IMHO, the time in your relationship when self-care is the most paramount is when you and your partner are going through a rough patch. To be clear, self-care is something you should aim to practice at all times, no matter how well things are going. But when you’re at odds with your partner, you may require even more TLC to get you through. Not only that, but there are specific kinds of self-care tips for when you're fighting with your partner that may benefit you more when you and bae aren’t getting along.
Fighting with your partner can bring up all kinds of negative, but totally normal feelings. You may feel sad or even a tad anxious that you don't see eye to eye, angry about things they said, guilty about how you behaved, ashamed about things you’ve said or done, or resentful that you partner hasn’t responded in the way you hoped or expected. And while you’re dealing with all of those complex emotions, it’s critical to take care of yourself.
One of the most difficult things to accept when you’re fighting with your partner is that you can’t always control the outcome — the only thing you have control over is yourself. Self-care allows you to take charge of your own well-being, thus making it easier for you to cope and, moreover, to move forward. So, try incorporating these acts into your everyday life. You may be surprised at how these simple practices help you to self-soothe during such an emotionally trying time.
Try journaling about your feelings.
Sometimes, the best way to grapple with your feelings is to get them down on paper. So, bust out a journal and get writing. Whether it's a straightforward entry about what's frustrating you in your relationship, a poem about how you feel when you fight, or a letter to your partner explaining what changes you're seeking from them, you're bound to feel better after you finish. Particularly if you find that old issues are coming to the surface when you get in new fights, this can be a powerful way to get to the root of what's really bothering you.

# [Exercise requirements]
1. Answer these questions about the self-care text, one per line:
(a) What is the only thing the self-care text says you have control over when fighting with your partner?
(b) Which feeling does the self-care text link to things you've said or done?
(c) What three kinds of journal writing does the self-care text suggest?
2. Carry on the self-care text after its final sentence.

# [Extracted information]
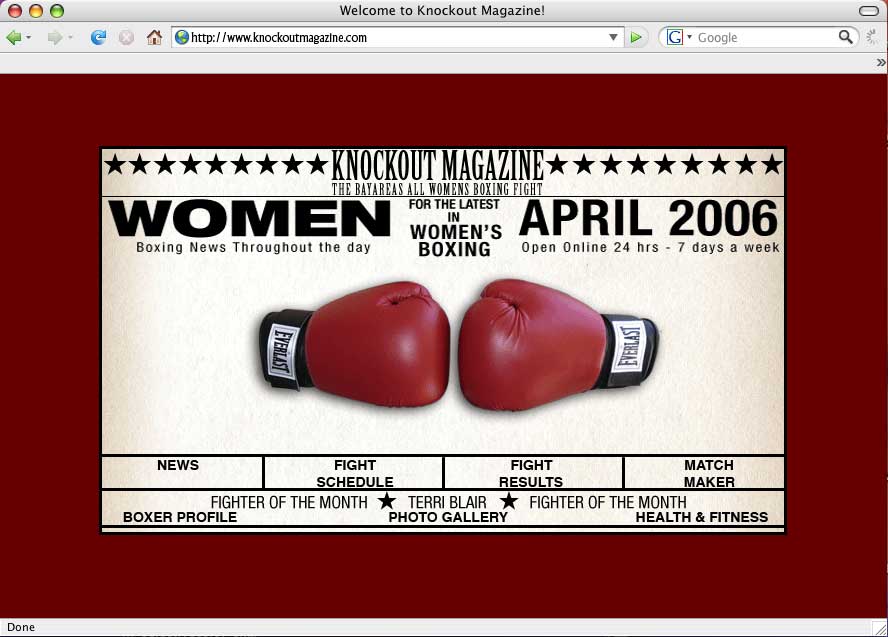Screen dimensions: 888x637
Task: Open the NEWS section
Action: (178, 465)
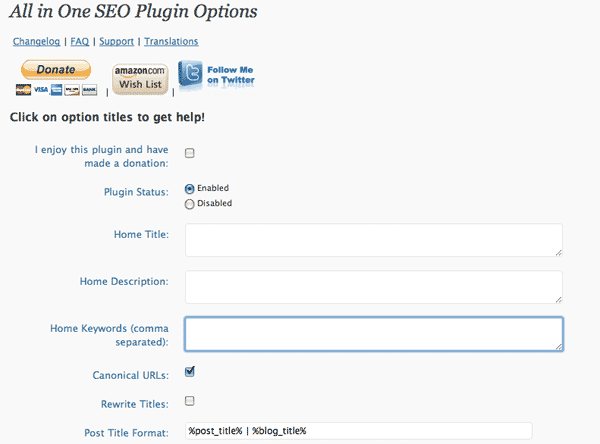Focus the Home Description text area
This screenshot has width=600, height=444.
coord(373,287)
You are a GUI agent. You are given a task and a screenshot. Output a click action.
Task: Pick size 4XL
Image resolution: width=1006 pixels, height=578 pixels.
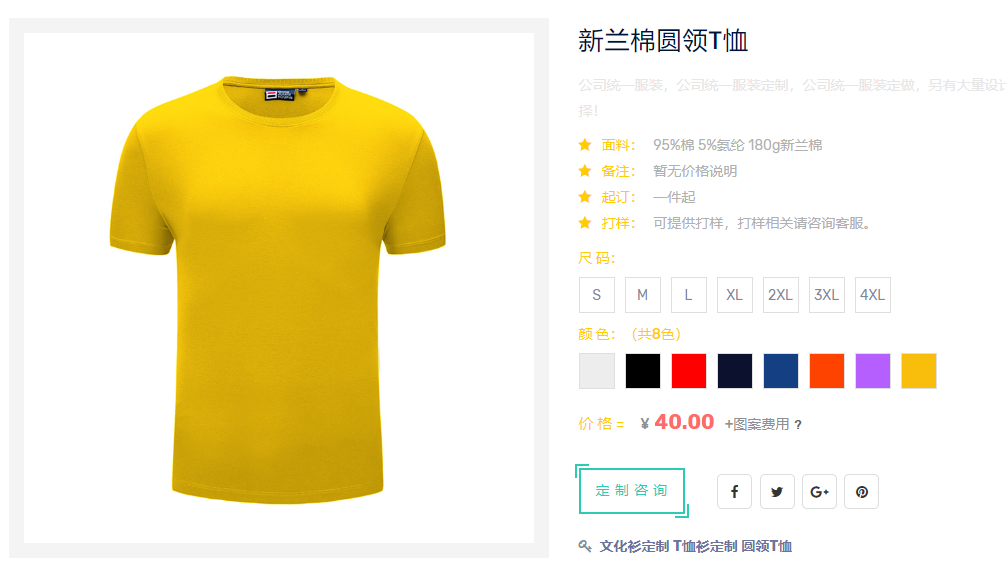873,295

# [Answer set]
1.
(a) Yourself.
(b) Shame (feeling ashamed).
(c) A straightforward entry about what's frustrating you in your relationship, a poem about how you feel when you fight, and a letter to your partner explaining what changes you're seeking from them.

2.
Say a few mind-altering affirmations.
Fighting with your partner can take a serious toll on your mental state. It's so easy to blow things out of proportion and resort to a "worst-case scenario" line of thinking. But fortunately, saying the right affirmations is an effective way to achieve a balanced perspective.
Look for mantras that are reassuring and grounded in reality, so that you can take a deep breath and remember this: It's only a fight, and as the Persian adage goes, this too shall pass.
Here are a few fitting affirmations to get you started:
"I am loved, regardless of the circumstances."
"My feelings are always valid."
"Arguments are temporary, but love is lasting."
"I accept my partner’s flaws, as well as my own."
"My love is unconditional."
"I treat my partner the way I want to be treated."
"I listen with an open heart and ear."
"The power to heal old wounds lies within me."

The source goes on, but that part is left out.